Servet’i de başka bir yere koymak lazım tabii. 3 ayrı büyük sakatlık onu durdurmadı. Çok mu iyi oynadı? Belki hayır. Ama sadece ayakta kalması oynaması bile mucizevi değil mi? İnsanüstü...
(HÜRRİYET) ERMAN TOROĞLU: HAMİT KURTULUNCA
FATİH Terim, sağbek hapishanedeki tutuklu Hamit’i demir parmaklıklar arasından çıkarınca işin rengi değişmeye başladı.
Orta alana çıkan bu oyuncu pas yaptı, takımı idare etti, orta attı, şut attı ve bu maçı aldık. Çünkü tek Arda tarafından hücum edebiliyorduk. Onun da gücü bir yere kadar yetiyordu. Ne zaman Hamit de sahneye çıkınca bu sefer Çekler’e karşı iki taraftan yürümeye başladık. Ve bütün defans güvenliğini kaybettiler. Sen gereğini yaparsan futbolda şans sana güler.
Kabul edilir hareket değil
Ama öyle amatör işler yapıyoruz ki, Şampiyonlar Ligi’nde oynayan Fenerbahçe’nin kalecisi Volkan, Çek takımı nakavt olmuşken gidip rakibini itiyor ve atılıyor. Kabul edilir bir hareket değil.
(HÜRRİYET) CAN BARTU: MUHTEŞEM
OLAĞANÜSTÜ bir zafere imza attık dün gece. Tarihimizde hiç yenemediğimiz Çek Cumhuriyeti’ni 2-0 geriye düşüp, dize getirmek kolay iş değil. Bu büyük bir başarıdır.
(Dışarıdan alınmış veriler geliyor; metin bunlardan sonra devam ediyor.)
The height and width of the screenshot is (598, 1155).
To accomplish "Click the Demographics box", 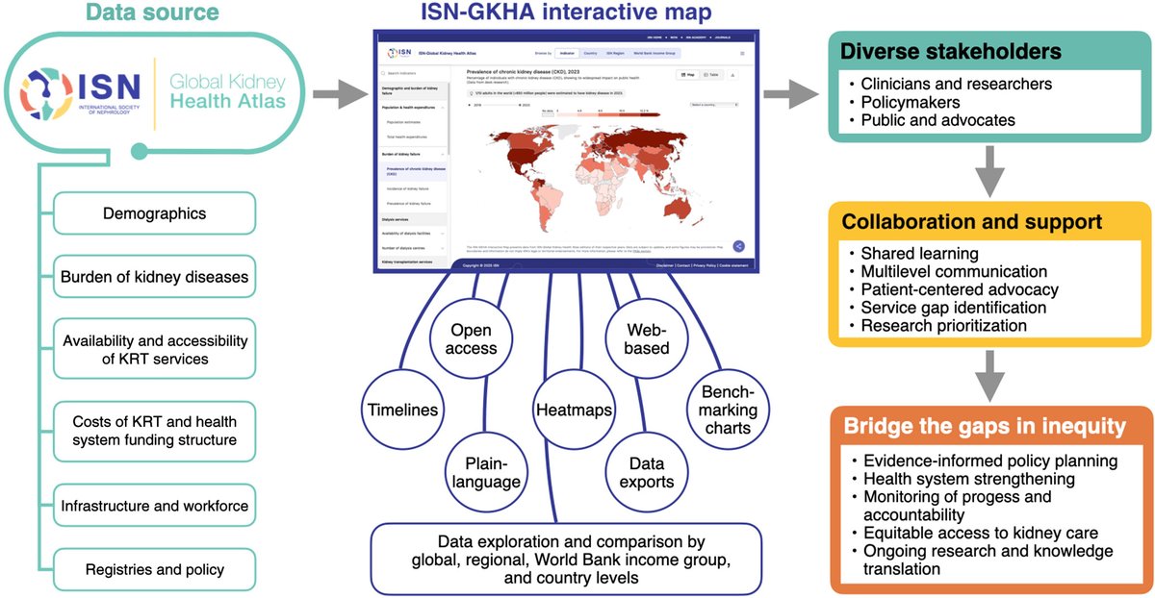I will pos(154,213).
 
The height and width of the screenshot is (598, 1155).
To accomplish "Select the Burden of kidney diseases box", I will pos(154,278).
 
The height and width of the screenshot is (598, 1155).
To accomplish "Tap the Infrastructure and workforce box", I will pos(154,506).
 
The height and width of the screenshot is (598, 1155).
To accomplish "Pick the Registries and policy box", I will pos(154,569).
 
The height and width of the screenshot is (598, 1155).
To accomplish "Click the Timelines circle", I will pos(402,410).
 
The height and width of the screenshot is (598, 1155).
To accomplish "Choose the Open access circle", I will pos(472,339).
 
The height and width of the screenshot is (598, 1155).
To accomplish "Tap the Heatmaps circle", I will pos(574,410).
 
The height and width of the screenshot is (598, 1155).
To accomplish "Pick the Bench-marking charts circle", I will pos(729,411).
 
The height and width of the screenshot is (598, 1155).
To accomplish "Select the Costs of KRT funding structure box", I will pos(154,431).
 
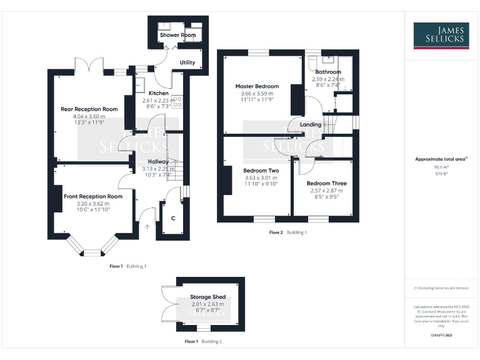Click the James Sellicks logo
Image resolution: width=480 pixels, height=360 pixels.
click(441, 36)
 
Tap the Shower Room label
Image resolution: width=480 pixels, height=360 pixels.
click(178, 35)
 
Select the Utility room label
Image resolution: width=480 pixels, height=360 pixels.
click(188, 62)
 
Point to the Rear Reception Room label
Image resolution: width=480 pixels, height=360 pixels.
click(89, 109)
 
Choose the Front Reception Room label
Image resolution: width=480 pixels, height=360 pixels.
click(93, 196)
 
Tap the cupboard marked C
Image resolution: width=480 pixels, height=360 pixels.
click(172, 219)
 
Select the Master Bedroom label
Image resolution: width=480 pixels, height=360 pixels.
click(257, 86)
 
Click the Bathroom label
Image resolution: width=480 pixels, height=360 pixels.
click(328, 72)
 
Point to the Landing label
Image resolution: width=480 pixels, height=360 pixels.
click(311, 124)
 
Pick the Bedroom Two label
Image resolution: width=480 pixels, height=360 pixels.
click(261, 170)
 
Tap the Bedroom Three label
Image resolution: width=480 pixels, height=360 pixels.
click(326, 184)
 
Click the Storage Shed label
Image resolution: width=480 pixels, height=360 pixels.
click(208, 298)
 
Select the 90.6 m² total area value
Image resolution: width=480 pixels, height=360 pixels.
click(441, 167)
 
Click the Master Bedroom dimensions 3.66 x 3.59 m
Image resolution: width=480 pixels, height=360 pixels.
click(257, 93)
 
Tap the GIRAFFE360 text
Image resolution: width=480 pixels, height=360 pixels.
click(441, 336)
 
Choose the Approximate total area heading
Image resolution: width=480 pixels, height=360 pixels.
click(441, 159)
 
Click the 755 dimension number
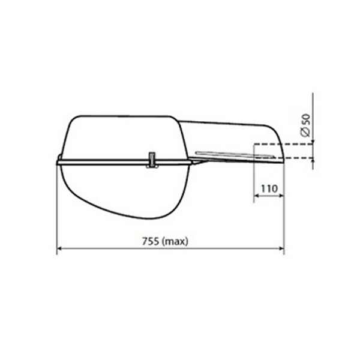pyautogui.click(x=151, y=241)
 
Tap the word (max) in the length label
pyautogui.click(x=175, y=242)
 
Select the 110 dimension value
pyautogui.click(x=269, y=189)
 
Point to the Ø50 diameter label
pyautogui.click(x=306, y=125)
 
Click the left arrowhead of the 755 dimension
pyautogui.click(x=59, y=248)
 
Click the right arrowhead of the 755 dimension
pyautogui.click(x=281, y=248)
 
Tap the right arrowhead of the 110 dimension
pyautogui.click(x=281, y=196)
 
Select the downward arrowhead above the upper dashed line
pyautogui.click(x=313, y=140)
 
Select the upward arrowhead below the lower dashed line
pyautogui.click(x=313, y=161)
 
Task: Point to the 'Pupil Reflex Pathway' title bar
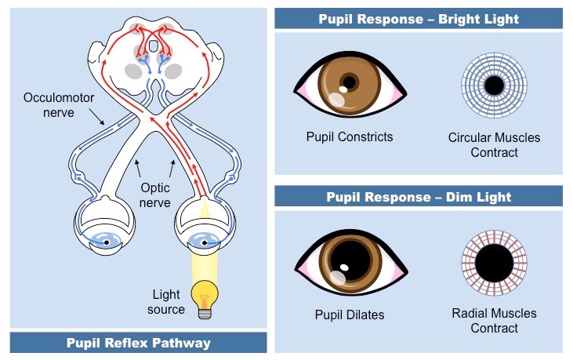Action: pos(139,343)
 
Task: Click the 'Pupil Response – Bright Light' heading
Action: pos(419,19)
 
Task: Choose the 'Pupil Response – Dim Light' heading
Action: pos(419,196)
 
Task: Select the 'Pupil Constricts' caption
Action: pos(350,137)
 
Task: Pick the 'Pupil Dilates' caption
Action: pos(350,315)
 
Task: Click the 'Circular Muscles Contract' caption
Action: pos(494,145)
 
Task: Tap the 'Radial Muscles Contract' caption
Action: pos(494,321)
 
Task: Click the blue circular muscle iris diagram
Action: pos(494,85)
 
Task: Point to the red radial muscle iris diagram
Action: pos(494,262)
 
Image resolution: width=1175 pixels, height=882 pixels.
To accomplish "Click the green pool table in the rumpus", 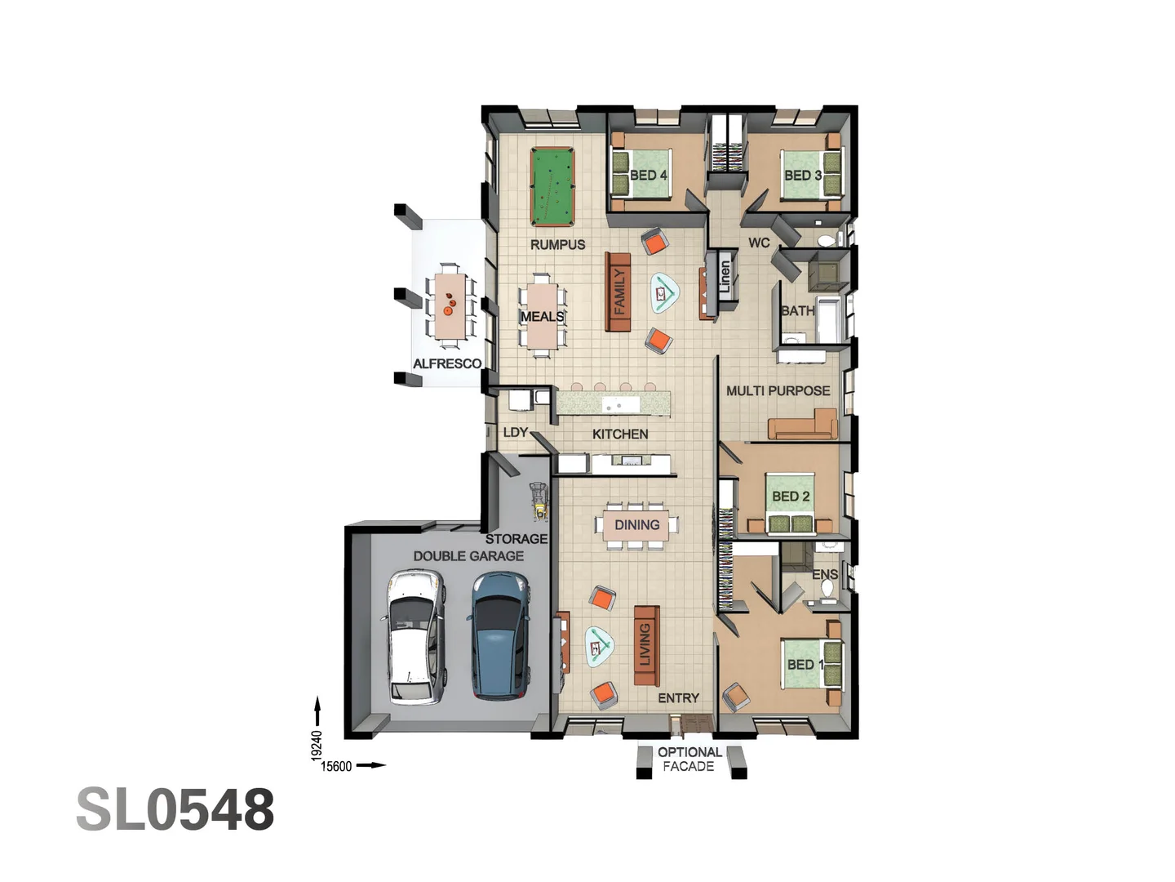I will [552, 186].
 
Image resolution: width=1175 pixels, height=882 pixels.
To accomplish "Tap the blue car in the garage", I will [499, 636].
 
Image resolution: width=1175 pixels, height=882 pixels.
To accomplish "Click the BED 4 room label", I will [648, 175].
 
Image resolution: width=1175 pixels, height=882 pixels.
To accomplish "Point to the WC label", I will [759, 243].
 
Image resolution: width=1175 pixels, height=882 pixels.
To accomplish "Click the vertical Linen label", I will [725, 277].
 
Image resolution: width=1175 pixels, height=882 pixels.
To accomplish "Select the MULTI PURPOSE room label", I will [778, 390].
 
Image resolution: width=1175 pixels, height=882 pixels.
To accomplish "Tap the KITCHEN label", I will [620, 434].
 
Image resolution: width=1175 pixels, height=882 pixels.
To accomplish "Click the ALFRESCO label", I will [446, 363].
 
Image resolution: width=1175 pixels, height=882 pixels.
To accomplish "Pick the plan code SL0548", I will [175, 810].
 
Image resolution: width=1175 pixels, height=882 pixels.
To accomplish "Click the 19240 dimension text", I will [317, 746].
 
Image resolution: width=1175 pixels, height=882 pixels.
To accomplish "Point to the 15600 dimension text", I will [336, 766].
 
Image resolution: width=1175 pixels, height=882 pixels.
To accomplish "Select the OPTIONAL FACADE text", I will [689, 760].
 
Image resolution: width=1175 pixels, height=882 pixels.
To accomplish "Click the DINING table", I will [636, 525].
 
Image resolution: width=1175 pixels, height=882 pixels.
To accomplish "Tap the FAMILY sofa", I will [619, 292].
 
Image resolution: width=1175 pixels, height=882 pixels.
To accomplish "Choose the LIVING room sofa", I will [646, 645].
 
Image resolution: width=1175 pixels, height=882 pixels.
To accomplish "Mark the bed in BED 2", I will [791, 501].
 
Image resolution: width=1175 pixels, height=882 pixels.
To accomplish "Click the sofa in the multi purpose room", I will [803, 426].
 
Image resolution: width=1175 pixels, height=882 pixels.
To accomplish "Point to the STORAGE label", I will [516, 539].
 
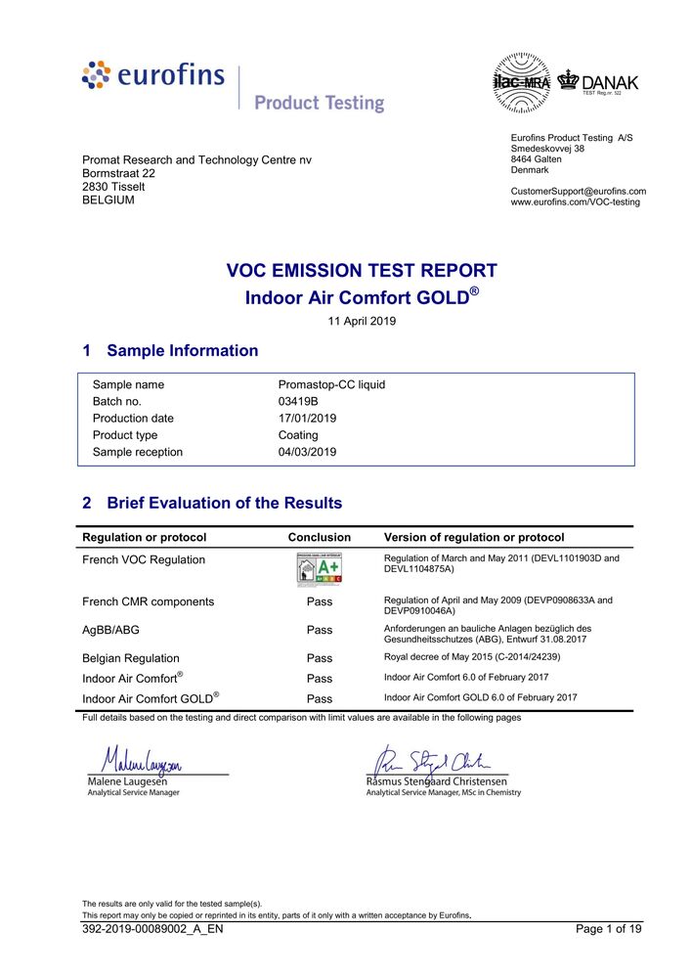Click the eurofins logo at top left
coord(153,76)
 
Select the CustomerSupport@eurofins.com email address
coord(578,191)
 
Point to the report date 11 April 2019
coord(361,321)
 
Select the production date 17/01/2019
coord(307,419)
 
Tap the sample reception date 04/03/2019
coord(307,452)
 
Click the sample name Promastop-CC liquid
coord(331,384)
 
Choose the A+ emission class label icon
coord(319,568)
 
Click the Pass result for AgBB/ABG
coord(320,631)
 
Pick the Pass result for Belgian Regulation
coord(320,658)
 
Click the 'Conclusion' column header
coord(319,537)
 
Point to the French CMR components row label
coord(148,601)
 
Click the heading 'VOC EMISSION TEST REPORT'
coord(362,271)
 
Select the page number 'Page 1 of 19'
coord(609,929)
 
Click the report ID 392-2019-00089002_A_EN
coord(152,929)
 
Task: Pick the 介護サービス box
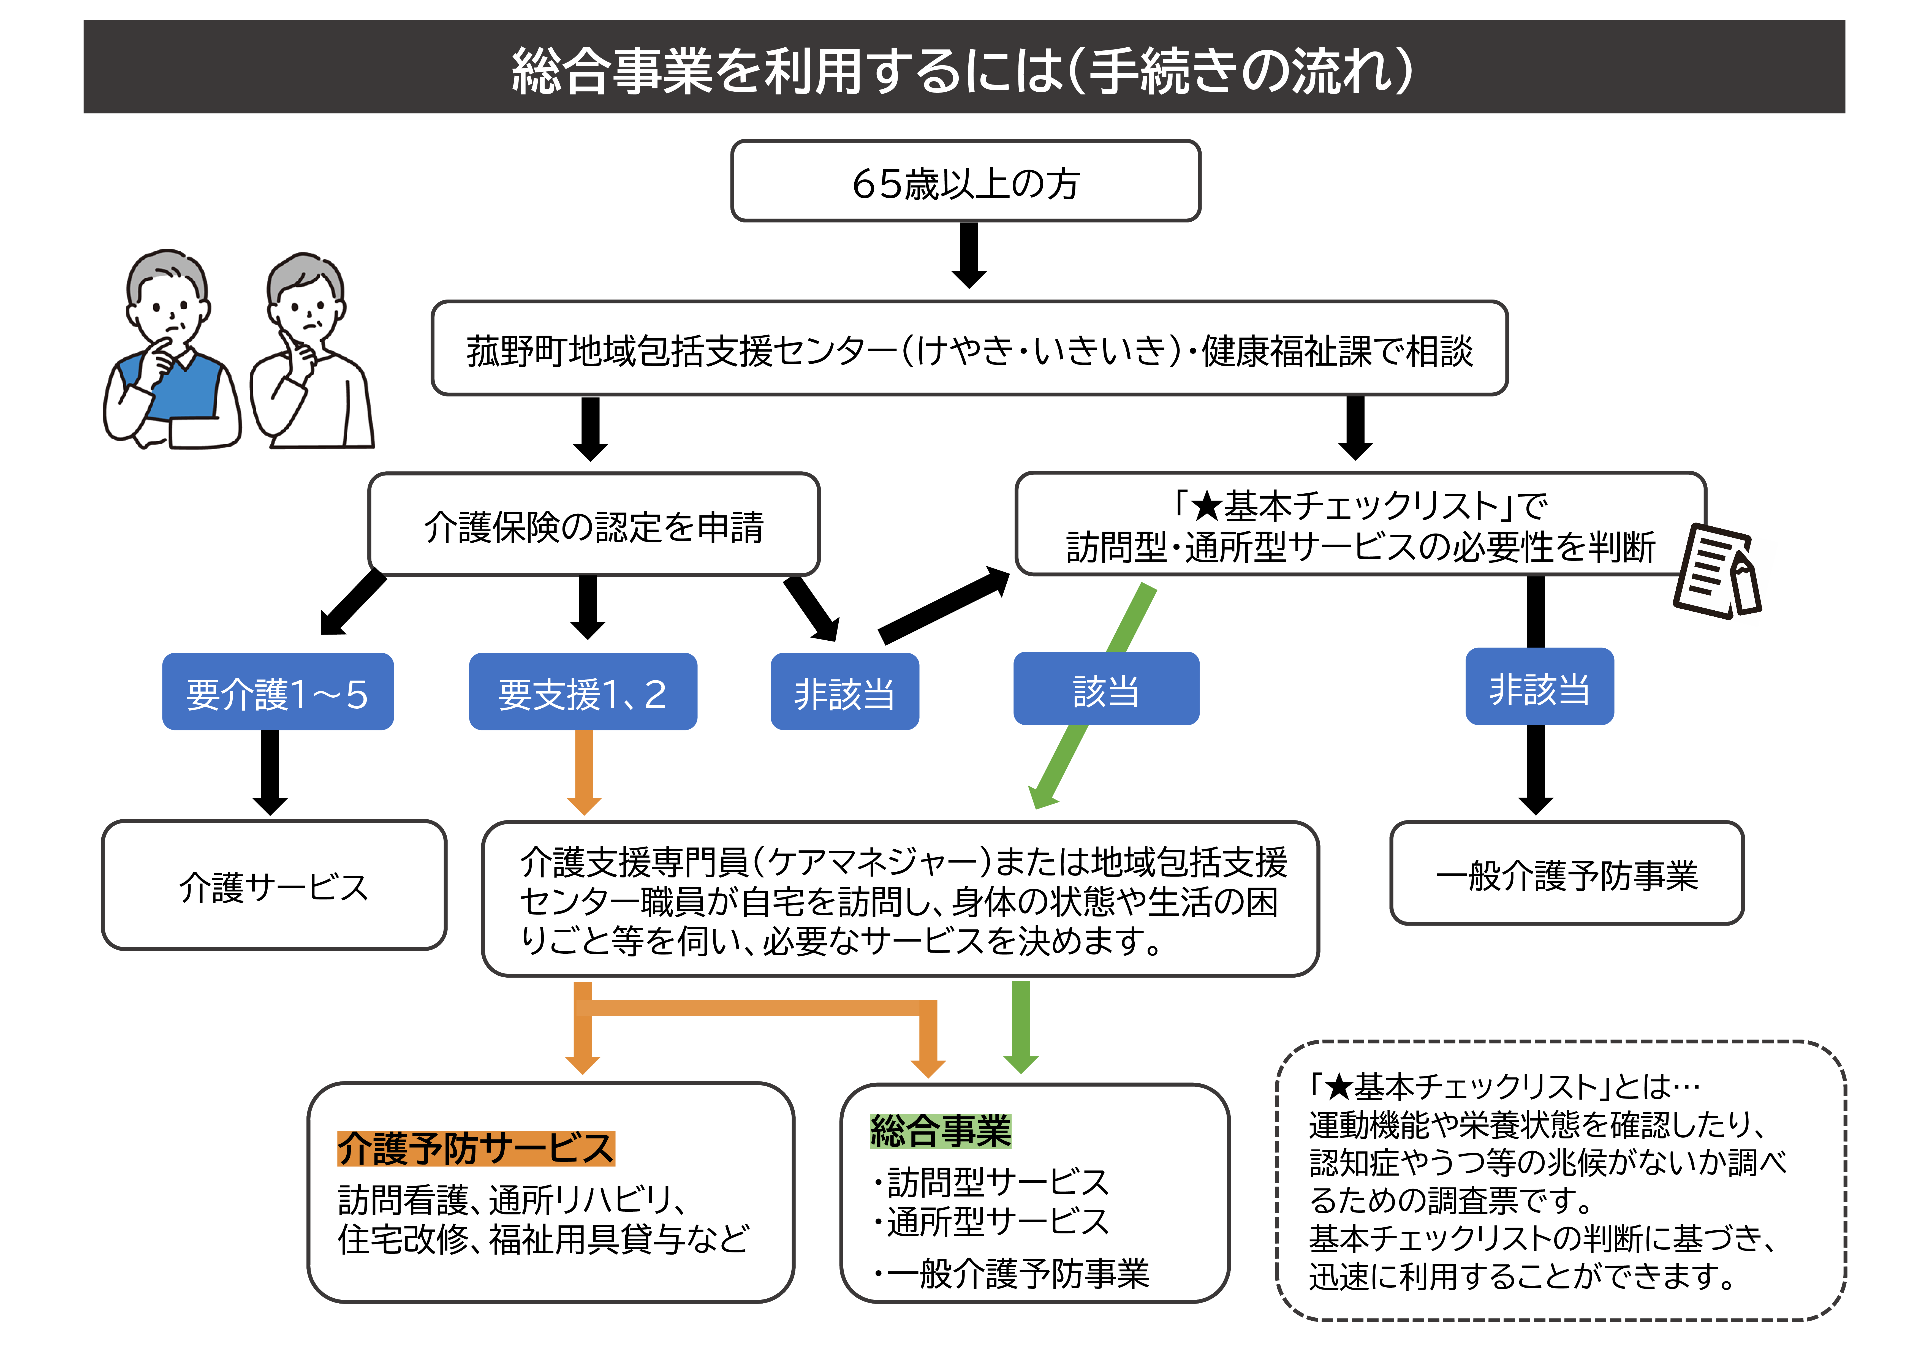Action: point(273,885)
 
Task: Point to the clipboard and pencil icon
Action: point(1717,572)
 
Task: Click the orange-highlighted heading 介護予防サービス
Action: point(475,1149)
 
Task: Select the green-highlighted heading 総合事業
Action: point(940,1130)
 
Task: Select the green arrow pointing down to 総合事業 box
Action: point(1021,1027)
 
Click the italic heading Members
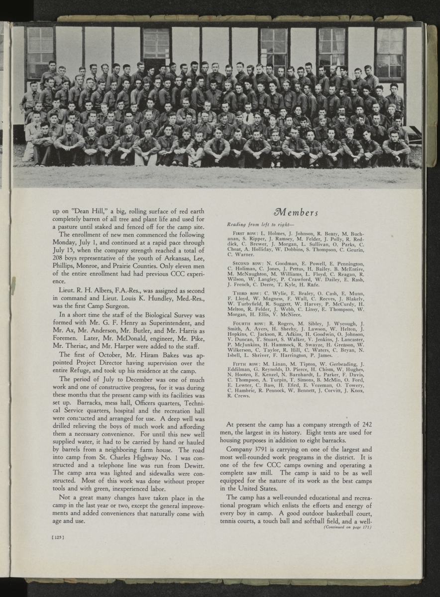pyautogui.click(x=297, y=213)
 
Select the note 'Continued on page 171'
pyautogui.click(x=348, y=526)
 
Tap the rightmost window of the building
pyautogui.click(x=390, y=52)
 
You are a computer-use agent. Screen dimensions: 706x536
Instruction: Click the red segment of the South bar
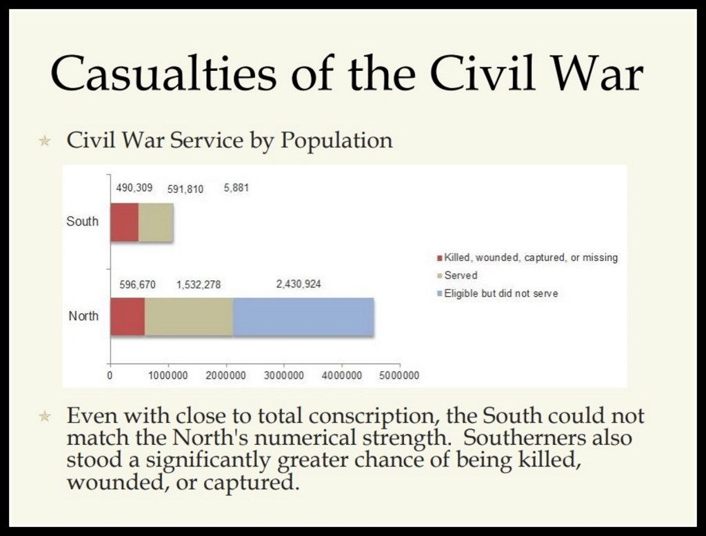click(x=125, y=223)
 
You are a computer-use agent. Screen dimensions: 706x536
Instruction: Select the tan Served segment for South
click(x=156, y=223)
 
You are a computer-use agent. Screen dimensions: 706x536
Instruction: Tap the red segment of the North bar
click(x=128, y=316)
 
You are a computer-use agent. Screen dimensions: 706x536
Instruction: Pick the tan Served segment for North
click(x=189, y=316)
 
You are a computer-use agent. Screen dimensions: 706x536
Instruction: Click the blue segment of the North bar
click(x=303, y=316)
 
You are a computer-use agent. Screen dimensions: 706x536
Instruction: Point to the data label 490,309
click(x=134, y=187)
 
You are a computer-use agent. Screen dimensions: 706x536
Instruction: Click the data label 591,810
click(x=185, y=189)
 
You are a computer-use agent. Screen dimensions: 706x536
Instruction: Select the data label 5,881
click(x=236, y=187)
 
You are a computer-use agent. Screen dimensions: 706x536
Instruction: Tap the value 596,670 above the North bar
click(x=137, y=285)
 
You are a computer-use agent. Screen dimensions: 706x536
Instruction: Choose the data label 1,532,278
click(x=199, y=285)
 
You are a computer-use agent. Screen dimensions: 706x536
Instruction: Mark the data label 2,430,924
click(x=299, y=284)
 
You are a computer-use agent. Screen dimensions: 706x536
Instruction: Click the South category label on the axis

Cenevre’de gruptaki son maçımızdı ve sonunda da çeyrek finale uzandık. Fatih Terim, Portekiz ve İsviçre sınavlarının aksine dün en doğru kadroyu sahaya çıkardı. Bir değişiklik olabilirdi, Sabri defansın sağında oynayıp, Hamit orta sahada hücuma dönük bir role soyunabilirdi. Hamit gibi bir yeteneği, sağ beke hapsetmenin alemi yok.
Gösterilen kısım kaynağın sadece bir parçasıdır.